• _Directive_:
Please rewrite the lines below as a JSON list of strings, one string for each line, leaving out any blank lines.

• _Collected data entries_:
──────
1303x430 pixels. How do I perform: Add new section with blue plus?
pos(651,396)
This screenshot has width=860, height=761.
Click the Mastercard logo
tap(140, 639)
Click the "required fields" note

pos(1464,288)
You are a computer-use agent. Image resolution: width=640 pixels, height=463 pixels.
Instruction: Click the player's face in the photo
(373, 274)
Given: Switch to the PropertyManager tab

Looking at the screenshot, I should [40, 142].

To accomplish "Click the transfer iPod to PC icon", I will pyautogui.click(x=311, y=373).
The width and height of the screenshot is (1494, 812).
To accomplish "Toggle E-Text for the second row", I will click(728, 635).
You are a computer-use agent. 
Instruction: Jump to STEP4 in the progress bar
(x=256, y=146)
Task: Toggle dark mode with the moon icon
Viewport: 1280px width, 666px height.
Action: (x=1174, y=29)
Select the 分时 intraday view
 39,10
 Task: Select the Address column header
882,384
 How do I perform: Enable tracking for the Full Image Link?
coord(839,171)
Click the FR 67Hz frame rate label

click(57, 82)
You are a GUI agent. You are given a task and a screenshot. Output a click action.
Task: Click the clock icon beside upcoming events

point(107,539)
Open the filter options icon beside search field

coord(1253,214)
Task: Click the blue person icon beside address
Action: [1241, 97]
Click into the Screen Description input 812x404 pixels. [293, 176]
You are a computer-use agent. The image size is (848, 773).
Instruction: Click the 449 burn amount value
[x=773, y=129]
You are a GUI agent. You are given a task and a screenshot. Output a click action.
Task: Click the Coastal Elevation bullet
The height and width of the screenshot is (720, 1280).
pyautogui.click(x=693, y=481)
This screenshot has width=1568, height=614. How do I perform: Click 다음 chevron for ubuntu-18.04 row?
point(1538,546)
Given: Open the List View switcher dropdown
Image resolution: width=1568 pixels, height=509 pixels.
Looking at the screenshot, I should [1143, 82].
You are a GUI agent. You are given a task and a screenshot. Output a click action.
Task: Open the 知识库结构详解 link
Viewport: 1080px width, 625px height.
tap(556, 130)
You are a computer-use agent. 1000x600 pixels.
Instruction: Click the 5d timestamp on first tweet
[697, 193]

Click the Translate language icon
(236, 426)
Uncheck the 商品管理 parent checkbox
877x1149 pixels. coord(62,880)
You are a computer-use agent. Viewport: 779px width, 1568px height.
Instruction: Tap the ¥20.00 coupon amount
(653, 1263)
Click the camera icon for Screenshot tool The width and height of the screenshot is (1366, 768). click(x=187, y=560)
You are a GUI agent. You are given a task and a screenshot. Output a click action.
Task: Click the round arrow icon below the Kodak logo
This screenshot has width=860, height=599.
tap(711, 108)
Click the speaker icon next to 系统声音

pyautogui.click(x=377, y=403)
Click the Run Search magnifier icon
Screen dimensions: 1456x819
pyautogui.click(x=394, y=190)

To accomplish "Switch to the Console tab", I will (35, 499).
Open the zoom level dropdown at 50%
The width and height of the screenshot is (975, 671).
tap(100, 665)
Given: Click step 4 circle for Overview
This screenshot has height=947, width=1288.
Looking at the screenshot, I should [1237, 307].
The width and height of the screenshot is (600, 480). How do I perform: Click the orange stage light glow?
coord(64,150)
──────
• _Solved problem_:
[
  "1303x430 pixels. How do I perform: Add new section with blue plus?",
  "pos(651,396)",
  "This screenshot has width=860, height=761.",
  "Click the Mastercard logo",
  "tap(140, 639)",
  "Click the \"required fields\" note",
  "pos(1464,288)",
  "You are a computer-use agent. Image resolution: width=640 pixels, height=463 pixels.",
  "Instruction: Click the player's face in the photo",
  "(373, 274)",
  "Given: Switch to the PropertyManager tab",
  "Looking at the screenshot, I should [40, 142].",
  "To accomplish \"Click the transfer iPod to PC icon\", I will pyautogui.click(x=311, y=373).",
  "The width and height of the screenshot is (1494, 812).",
  "To accomplish \"Toggle E-Text for the second row\", I will click(728, 635).",
  "You are a computer-use agent. ",
  "Instruction: Jump to STEP4 in the progress bar",
  "(x=256, y=146)",
  "Task: Toggle dark mode with the moon icon",
  "Viewport: 1280px width, 666px height.",
  "Action: (x=1174, y=29)",
  "Select the 分时 intraday view",
  " 39,10",
  " Task: Select the Address column header",
  "882,384",
  " How do I perform: Enable tracking for the Full Image Link?",
  "coord(839,171)",
  "Click the FR 67Hz frame rate label",
  "click(57, 82)",
  "You are a GUI agent. You are given a task and a screenshot. Output a click action.",
  "Task: Click the clock icon beside upcoming events",
  "point(107,539)",
  "Open the filter options icon beside search field",
  "coord(1253,214)",
  "Task: Click the blue person icon beside address",
  "Action: [1241, 97]",
  "Click into the Screen Description input 812x404 pixels. [293, 176]",
  "You are a computer-use agent. The image size is (848, 773).",
  "Instruction: Click the 449 burn amount value",
  "[x=773, y=129]",
  "You are a GUI agent. You are given a task and a screenshot. Output a click action.",
  "Task: Click the Coastal Elevation bullet",
  "The height and width of the screenshot is (720, 1280).",
  "pyautogui.click(x=693, y=481)",
  "This screenshot has width=1568, height=614. How do I perform: Click 다음 chevron for ubuntu-18.04 row?",
  "point(1538,546)",
  "Given: Open the List View switcher dropdown",
  "Image resolution: width=1568 pixels, height=509 pixels.",
  "Looking at the screenshot, I should [1143, 82].",
  "You are a GUI agent. You are given a task and a screenshot. Output a click action.",
  "Task: Open the 知识库结构详解 link",
  "Viewport: 1080px width, 625px height.",
  "tap(556, 130)",
  "You are a computer-use agent. 1000x600 pixels.",
  "Instruction: Click the 5d timestamp on first tweet",
  "[697, 193]",
  "Click the Translate language icon",
  "(236, 426)",
  "Uncheck the 商品管理 parent checkbox",
  "877x1149 pixels. coord(62,880)",
  "You are a computer-use agent. Viewport: 779px width, 1568px height.",
  "Instruction: Tap the ¥20.00 coupon amount",
  "(653, 1263)",
  "Click the camera icon for Screenshot tool The width and height of the screenshot is (1366, 768). click(x=187, y=560)",
  "You are a GUI agent. You are given a task and a screenshot. Output a click action.",
  "Task: Click the round arrow icon below the Kodak logo",
  "This screenshot has width=860, height=599.",
  "tap(711, 108)",
  "Click the speaker icon next to 系统声音",
  "pyautogui.click(x=377, y=403)",
  "Click the Run Search magnifier icon",
  "Screen dimensions: 1456x819",
  "pyautogui.click(x=394, y=190)",
  "To accomplish \"Switch to the Console tab\", I will (35, 499).",
  "Open the zoom level dropdown at 50%",
  "The width and height of the screenshot is (975, 671).",
  "tap(100, 665)",
  "Given: Click step 4 circle for Overview",
  "This screenshot has height=947, width=1288.",
  "Looking at the screenshot, I should [1237, 307].",
  "The width and height of the screenshot is (600, 480). How do I perform: Click the orange stage light glow?",
  "coord(64,150)"
]